___ SELECTED PASSAGE ___

Differentiation and classification of thoracolumbar transitional vertebrae

Anneli M Du Plessis 1,2,, Linda M Greyling 1, Benedict J Page 1
PMCID: PMC5879990  PMID: 29363131

Abstract

The literature states that transitional vertebrae at any junction are characterized by features retained from two adjacent regions in the vertebral column. Currently, there is no published literature available that describes the prevalence or morphology of thoracolumbar transitional vertebrae (TLTV). The aim of this study was to identify the qualitative characteristics of transitional vertebrae at the thoracolumbar junction and establish a technique to differentiate the various subtypes that may be found. A selection of vertebral columns from skeletal remains (n = 35) were evaluated in this study. Vertebrae were taken based on features that are atypical for vertebrae in each relative region. The transitional vertebrae were qualitatively identified based on overlapping thoracic and lumbar features of vertebrae at the thoracolumbar junction. The following general overlapping characteristics were observed: aplasia or hypoplasia of the transverse process, irregular orientation on the superior articular process and atypical mammillary bodies. The results show that the most frequent location of the transitional vertebrae was in the thoracic region (f = 23). The second most frequent location was in the lumbar region (f = 10). In two specimens of the selection (f = 2), an additional 13th thoracic vertebra was present which functioned as a transitional vertebra. This study concluded that one can accurately identify the characteristics of transitional vertebrae at the thoracolumbar junction. In addition, the various subtypes can be differentiated according to the region in the vertebral column the vertebra is located in and the relative number of vertebral segments in the adjacent regions of the vertebral column. This provides a qualitative tool for researchers to differentiate the transitional vertebrae from distinctly different typical thoracic or lumbar vertebrae at the thoracolumbar junction.

Keywords: anatomy, atypical, congenital, morphology, skeletal remains, vertebral column

Introduction

The vertebral column collectively refers to 33 vertebrae that are subdivided into five regions (Drake et al. 2009; Hansen, 2010; Moore et al. 2010; Standring, 2015). Typically, there are seven cervical (C1–C7), 12 thoracic (T1–T12), five lumbar (L1–L5), five sacral (S1–S5) and four coccygeal vertebrae (Rawls & Fisher, 2010). The vertebrae are numbered according to their sequence in a specific vertebral region. Vertebrae vary in size and morphology from one region of the vertebral column to the other. The region is demarcated by specific anatomical features present on the vertebrae that is unique to each region (Moore et al. 2014; Standring, 2015).

The vertebral column originates from the pre‐somatic mesoderm under regulation of the notochord (Greene & Copp, 2009). The number of vertebrae in a region may vary congenitally. Variability in the vertebral column may arise from cranial–caudal border shifts. Border shifts take place when there is a somatic shift from the typical distribution of vertebral segments in a region. This may cause an anomalous total number of vertebrae in the vertebral column (Thawait et al. 2012).

___

## WORK INSTRUCTION A
Answer these from the passage on thoracolumbar transitional vertebrae:
(i) How many vertebral columns from skeletal remains were evaluated in the study?
(ii) In which region were the transitional vertebrae most frequently located?
(iii) How many lumbar vertebrae are typically present?
## WORK INSTRUCTION B
Reproduce the passage on thoracolumbar transitional vertebrae word for word, from "Keywords: anatomy, atypical, congenital, morphology, skeletal" to "2014; Standring, 2015).".
The records aren't needed for answering anything about the passage on thoracolumbar transitional vertebrae.

___ RECORDS PROVIDED ___

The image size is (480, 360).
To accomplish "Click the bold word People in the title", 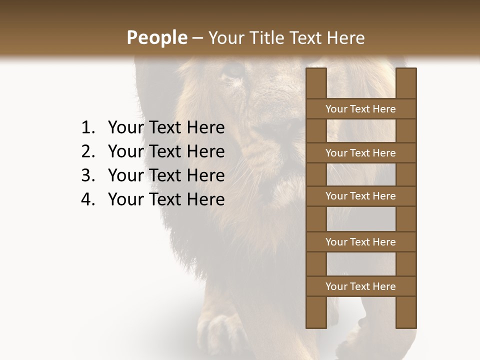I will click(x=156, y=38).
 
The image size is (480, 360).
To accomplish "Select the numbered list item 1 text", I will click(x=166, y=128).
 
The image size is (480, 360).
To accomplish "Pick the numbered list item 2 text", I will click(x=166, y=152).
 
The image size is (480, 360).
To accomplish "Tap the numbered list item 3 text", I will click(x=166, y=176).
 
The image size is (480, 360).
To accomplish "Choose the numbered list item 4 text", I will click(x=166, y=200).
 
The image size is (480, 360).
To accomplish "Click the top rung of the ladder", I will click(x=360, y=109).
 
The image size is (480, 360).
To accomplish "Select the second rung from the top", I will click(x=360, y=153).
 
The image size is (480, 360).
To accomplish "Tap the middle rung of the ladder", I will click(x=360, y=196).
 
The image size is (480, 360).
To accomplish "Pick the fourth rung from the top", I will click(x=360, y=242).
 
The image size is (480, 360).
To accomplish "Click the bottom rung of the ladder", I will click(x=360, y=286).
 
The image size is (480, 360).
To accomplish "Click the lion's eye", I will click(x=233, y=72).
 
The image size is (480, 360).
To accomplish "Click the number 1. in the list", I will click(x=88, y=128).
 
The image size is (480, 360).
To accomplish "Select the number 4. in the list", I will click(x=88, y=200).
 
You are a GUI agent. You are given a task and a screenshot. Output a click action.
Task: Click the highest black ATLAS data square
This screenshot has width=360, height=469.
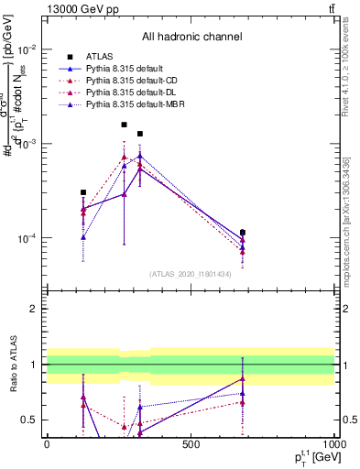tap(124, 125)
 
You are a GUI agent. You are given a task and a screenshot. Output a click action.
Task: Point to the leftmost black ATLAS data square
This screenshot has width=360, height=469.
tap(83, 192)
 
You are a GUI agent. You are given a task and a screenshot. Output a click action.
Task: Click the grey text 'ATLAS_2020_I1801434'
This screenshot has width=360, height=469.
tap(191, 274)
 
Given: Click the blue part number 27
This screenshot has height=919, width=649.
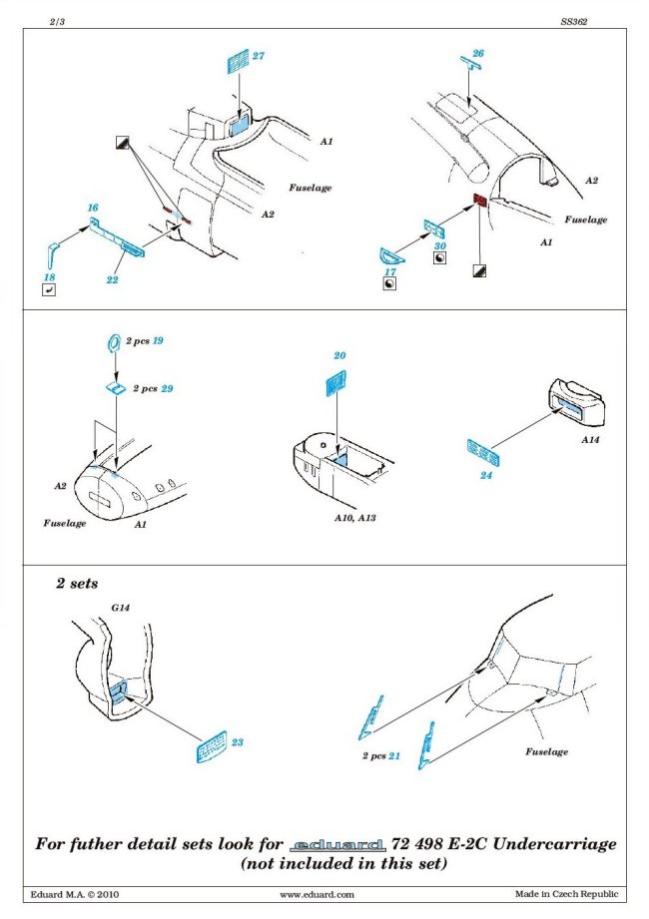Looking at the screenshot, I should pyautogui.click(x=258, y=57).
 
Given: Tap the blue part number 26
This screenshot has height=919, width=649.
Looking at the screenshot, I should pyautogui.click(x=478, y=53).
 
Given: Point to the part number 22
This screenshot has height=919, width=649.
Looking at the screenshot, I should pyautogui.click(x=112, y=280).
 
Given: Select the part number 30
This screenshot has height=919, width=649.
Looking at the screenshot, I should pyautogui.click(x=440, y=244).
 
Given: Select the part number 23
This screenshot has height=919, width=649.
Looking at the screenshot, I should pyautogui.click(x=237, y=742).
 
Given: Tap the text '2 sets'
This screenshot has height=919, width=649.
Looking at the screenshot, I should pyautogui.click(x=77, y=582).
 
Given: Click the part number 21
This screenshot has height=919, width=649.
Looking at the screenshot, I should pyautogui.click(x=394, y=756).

___

## TASK OUTPUT A
(i) 35
(ii) The thoracic region (f = 23)
(iii) Five (L1–L5)

## TASK OUTPUT B
Keywords: anatomy, atypical, congenital, morphology, skeletal remains, vertebral column

Introduction

The vertebral column collectively refers to 33 vertebrae that are subdivided into five regions (Drake et al. 2009; Hansen, 2010; Moore et al. 2010; Standring, 2015). Typically, there are seven cervical (C1–C7), 12 thoracic (T1–T12), five lumbar (L1–L5), five sacral (S1–S5) and four coccygeal vertebrae (Rawls & Fisher, 2010). The vertebrae are numbered according to their sequence in a specific vertebral region. Vertebrae vary in size and morphology from one region of the vertebral column to the other. The region is demarcated by specific anatomical features present on the vertebrae that is unique to each region (Moore et al. 2014; Standring, 2015).